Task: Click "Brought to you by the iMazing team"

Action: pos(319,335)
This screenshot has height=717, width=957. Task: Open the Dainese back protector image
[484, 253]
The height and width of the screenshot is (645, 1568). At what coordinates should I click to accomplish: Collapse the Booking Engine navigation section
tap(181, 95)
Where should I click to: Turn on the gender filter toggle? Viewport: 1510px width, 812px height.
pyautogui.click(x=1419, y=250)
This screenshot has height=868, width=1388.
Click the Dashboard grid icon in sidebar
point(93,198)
──────
Look for the line with "This screenshot has height=717, width=957." in the listing above. Print it and each later line exactly, ending with the last line.

Output:
This screenshot has height=717, width=957. Task: Open the Dainese back protector image
[484, 253]
The height and width of the screenshot is (645, 1568). At what coordinates should I click to accomplish: Collapse the Booking Engine navigation section
tap(181, 95)
Where should I click to: Turn on the gender filter toggle? Viewport: 1510px width, 812px height.
pyautogui.click(x=1419, y=250)
This screenshot has height=868, width=1388.
Click the Dashboard grid icon in sidebar
point(93,198)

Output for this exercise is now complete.